Hi! I hope I can provide some useful insights to you
I've loved the usage of advanced vocabulary words in your essay, but there seems to be some minor grammars here in there ("In order words" in the 2nd para, "an pivotal decision" in the 4th para) and some words sound a bit repetitive ("It might also just be possible" has two words that correlates to possibility, "might" and "possible", in the 3rd para ). You should at least put some time reviewing (only if you have the time). Also, I'll try to delve deep into the arguments you provided.
I like it that you provide a detailed example in the first argument, proving that "fewer" is a vague term and should not be taken at face value.
As for the 2nd argument, I believe your reasons could have been more compelling if you could prove that higher percentage of positive reviews does not necessarily correlate to good quality, probably by providing some logical fallacies such as:
1. The author states that only specific Super Screen movies have increased percentage in positive reviews. This does not prove that all the movies produced by Super Screen are actually good, and the majority may have been filled with negative reviews, leading to a decrease in attendance.

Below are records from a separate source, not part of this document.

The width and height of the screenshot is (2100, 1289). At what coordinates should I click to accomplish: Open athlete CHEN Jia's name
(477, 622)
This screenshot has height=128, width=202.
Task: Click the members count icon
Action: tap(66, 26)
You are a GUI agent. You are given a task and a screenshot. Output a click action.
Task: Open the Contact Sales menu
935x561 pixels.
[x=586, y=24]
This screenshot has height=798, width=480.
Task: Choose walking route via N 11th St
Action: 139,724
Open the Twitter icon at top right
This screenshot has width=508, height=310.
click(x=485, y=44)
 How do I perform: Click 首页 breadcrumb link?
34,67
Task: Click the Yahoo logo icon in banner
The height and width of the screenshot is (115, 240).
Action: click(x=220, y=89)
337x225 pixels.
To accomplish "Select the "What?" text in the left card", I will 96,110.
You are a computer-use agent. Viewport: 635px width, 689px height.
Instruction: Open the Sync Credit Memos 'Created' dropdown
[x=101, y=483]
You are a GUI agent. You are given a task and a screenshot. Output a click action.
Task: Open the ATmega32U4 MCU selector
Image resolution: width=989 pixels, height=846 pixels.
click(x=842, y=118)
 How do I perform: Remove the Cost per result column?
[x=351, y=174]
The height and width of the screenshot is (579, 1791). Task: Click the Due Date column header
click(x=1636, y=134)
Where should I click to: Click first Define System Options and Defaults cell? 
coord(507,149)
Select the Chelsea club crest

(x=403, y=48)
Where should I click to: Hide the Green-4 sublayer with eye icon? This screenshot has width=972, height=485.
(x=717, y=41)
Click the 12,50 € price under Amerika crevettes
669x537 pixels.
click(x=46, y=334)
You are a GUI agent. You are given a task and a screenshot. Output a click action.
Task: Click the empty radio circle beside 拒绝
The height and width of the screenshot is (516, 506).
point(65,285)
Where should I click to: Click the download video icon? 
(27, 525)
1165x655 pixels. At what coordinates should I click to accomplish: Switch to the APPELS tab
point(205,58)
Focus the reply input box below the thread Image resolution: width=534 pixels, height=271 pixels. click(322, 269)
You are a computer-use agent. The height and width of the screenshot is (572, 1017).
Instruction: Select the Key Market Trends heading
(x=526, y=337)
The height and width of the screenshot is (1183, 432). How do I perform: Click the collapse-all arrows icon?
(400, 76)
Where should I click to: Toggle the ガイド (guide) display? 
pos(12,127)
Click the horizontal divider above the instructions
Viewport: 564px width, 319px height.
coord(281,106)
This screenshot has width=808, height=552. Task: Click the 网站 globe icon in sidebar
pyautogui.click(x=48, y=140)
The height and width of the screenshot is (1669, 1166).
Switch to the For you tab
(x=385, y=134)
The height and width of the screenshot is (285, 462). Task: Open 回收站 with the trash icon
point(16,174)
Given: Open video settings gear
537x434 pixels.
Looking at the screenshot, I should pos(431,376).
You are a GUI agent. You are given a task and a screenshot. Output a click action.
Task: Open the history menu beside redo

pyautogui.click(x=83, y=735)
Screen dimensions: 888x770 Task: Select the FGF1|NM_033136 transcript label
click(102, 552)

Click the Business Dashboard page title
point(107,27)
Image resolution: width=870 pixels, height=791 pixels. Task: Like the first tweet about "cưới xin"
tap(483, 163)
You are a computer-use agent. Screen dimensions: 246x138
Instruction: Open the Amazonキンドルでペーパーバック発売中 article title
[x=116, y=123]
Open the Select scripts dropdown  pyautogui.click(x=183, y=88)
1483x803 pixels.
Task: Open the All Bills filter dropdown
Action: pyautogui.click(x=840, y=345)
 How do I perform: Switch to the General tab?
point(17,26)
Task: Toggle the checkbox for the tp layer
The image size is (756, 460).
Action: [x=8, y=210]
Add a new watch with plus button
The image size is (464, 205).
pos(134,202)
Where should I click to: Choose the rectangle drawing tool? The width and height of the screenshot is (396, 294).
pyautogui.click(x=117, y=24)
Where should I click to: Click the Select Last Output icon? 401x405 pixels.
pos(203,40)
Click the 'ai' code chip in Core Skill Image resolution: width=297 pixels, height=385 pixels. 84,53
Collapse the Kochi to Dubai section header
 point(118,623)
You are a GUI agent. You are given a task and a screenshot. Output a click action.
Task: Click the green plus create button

2. Since fewer people attended Super Screen-produced movies, an increase in the percentage of positive reviews may not have a significant meaning. For example, the number of attendances reduced from 100 to 90 but the number of positive reviews remains at 10. Even though the number is constant, the percentage actually increases, which shows that there may have been no improvement in the quality of the movies.
I believe there are still more compelling arguments.
The third argument is really good and well-developed, proving that lack of awareness may not have that much impact to decreased viewership, and a survey may strengthen/weaken the author's argument.
Overall, your essay is excellent and I don't think you will have difficulties in the real GRE. Good job!